Data for pointing at targets
-=-=-=-=-
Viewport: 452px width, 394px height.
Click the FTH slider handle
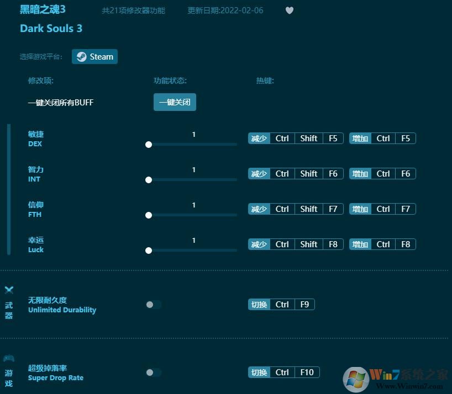tap(149, 215)
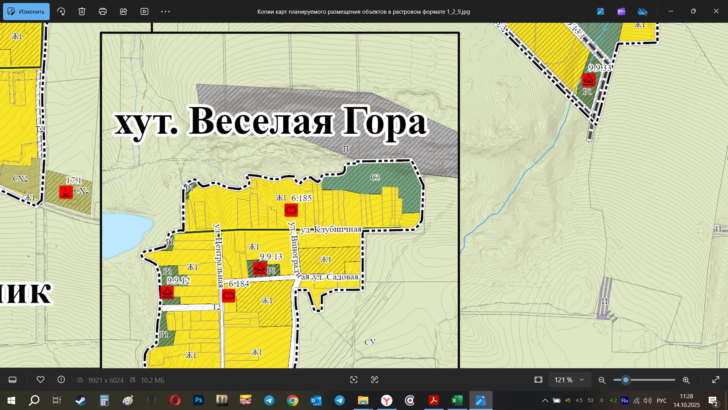Click the visual search scan icon

[x=354, y=380]
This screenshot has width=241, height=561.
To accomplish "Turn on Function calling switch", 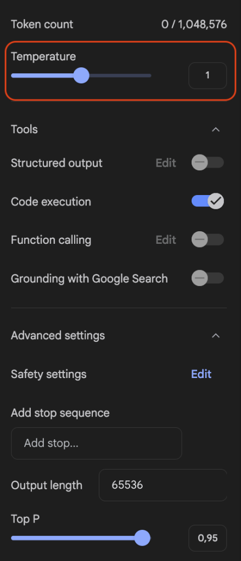I will [x=208, y=239].
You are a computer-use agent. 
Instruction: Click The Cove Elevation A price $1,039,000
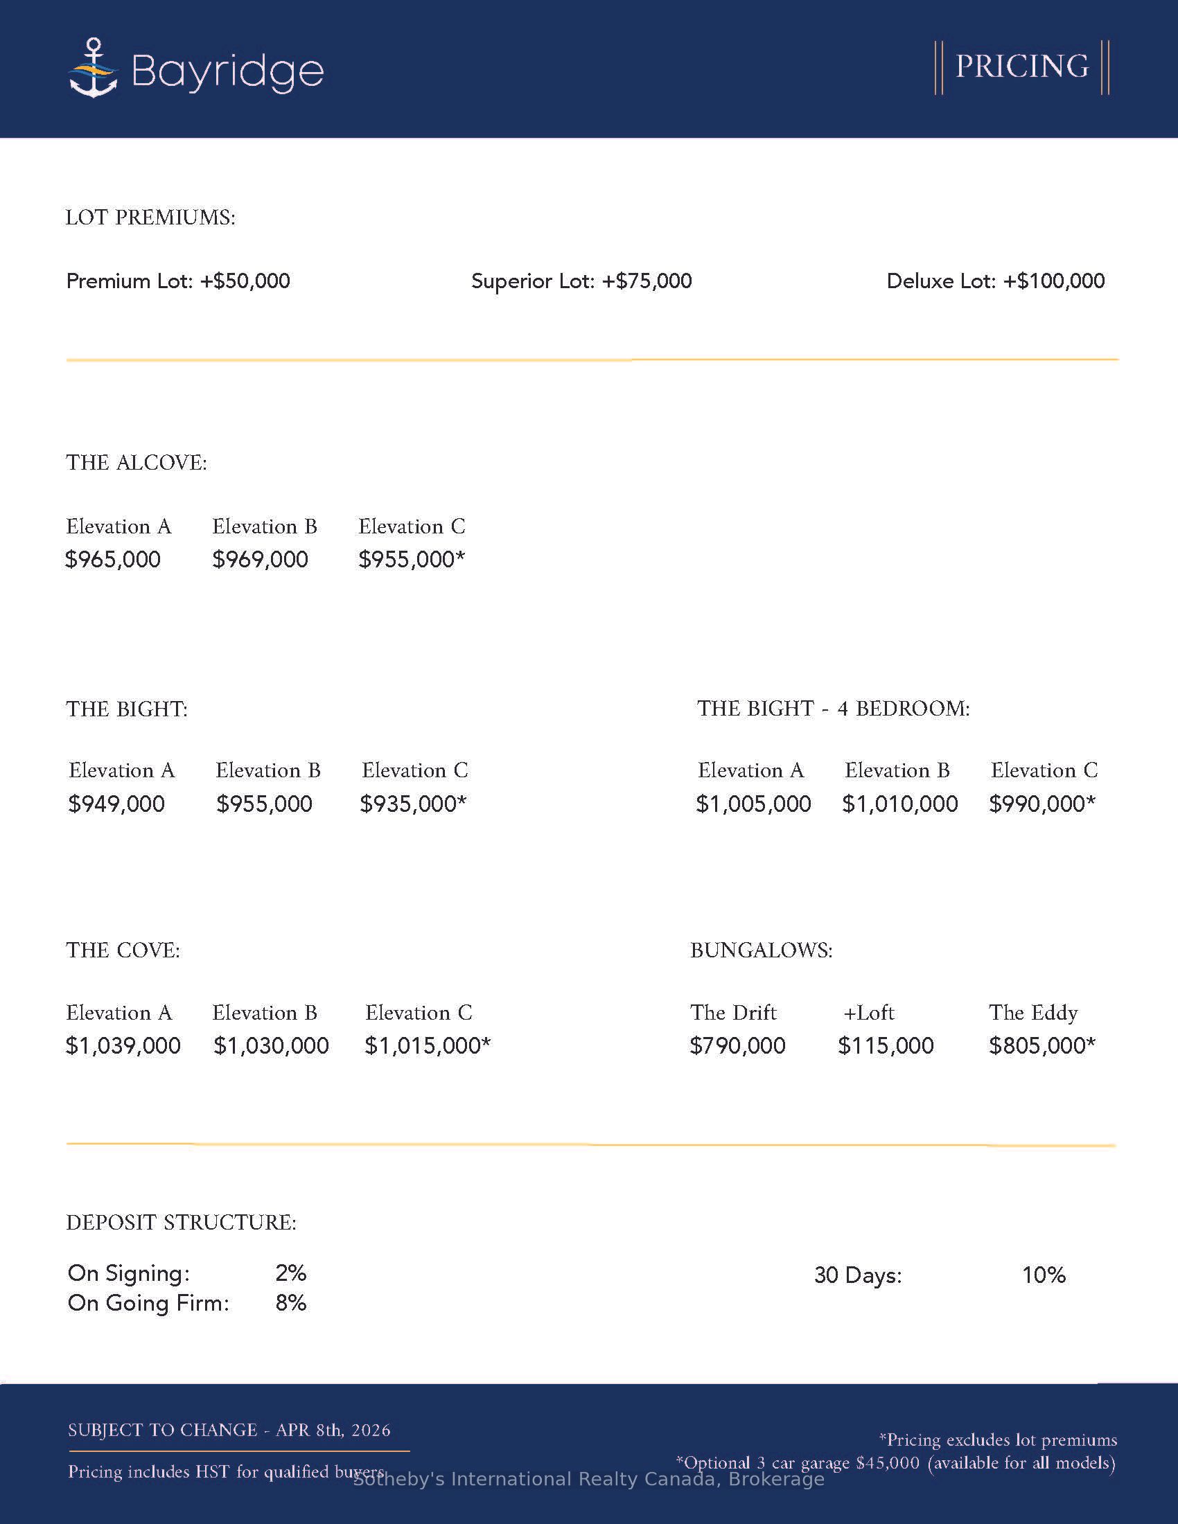click(124, 1046)
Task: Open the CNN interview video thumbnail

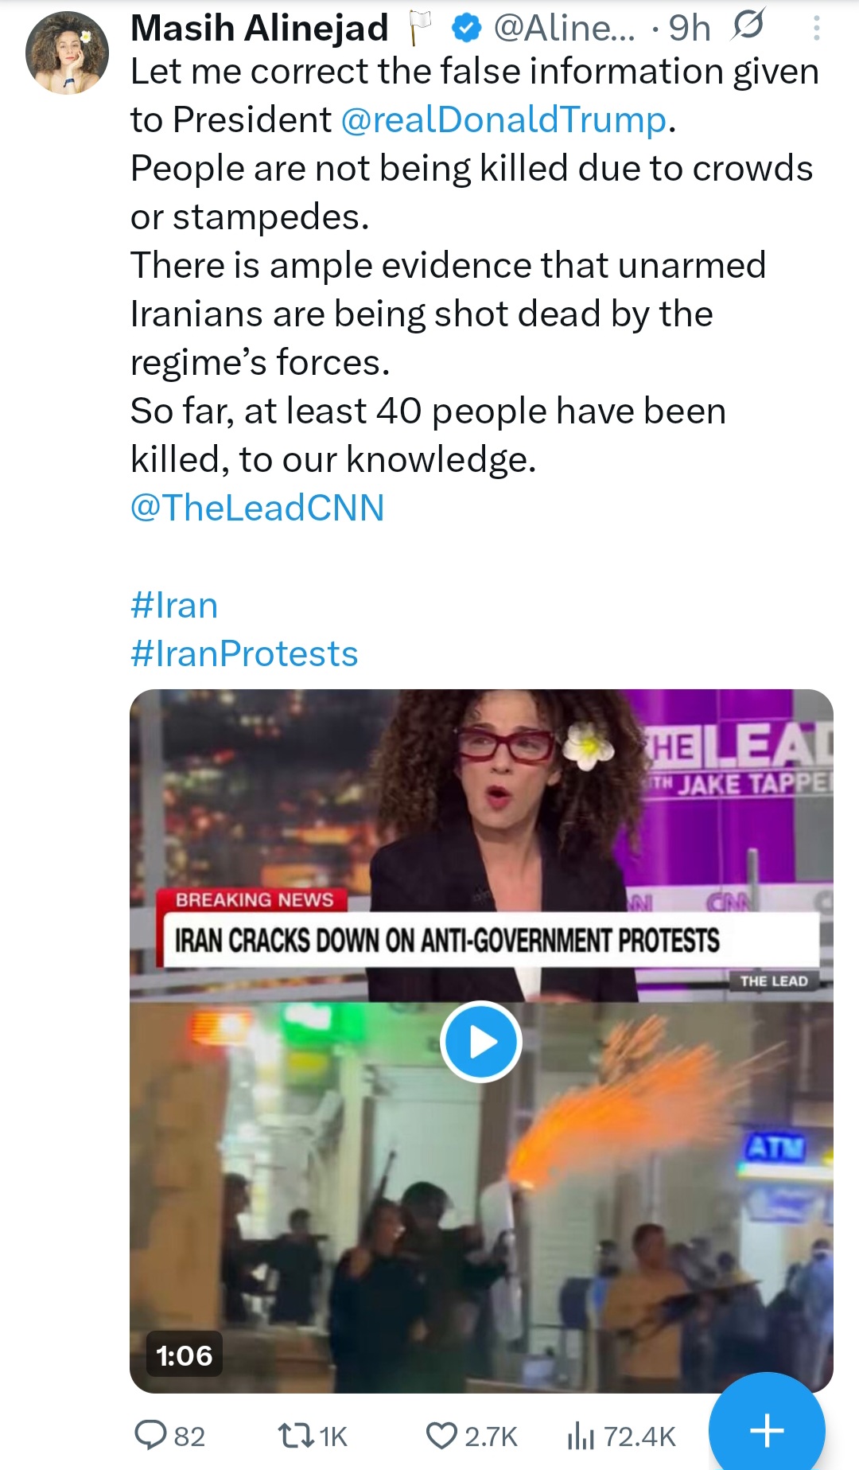Action: coord(481,1041)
-=-=-=-=-
#### Goal
Gather every line of the data above that contains the string "width", treating uppercase and lowercase as different.

#### Answer to this task
Viewport: 452px width, 394px height.
This screenshot has width=241, height=561.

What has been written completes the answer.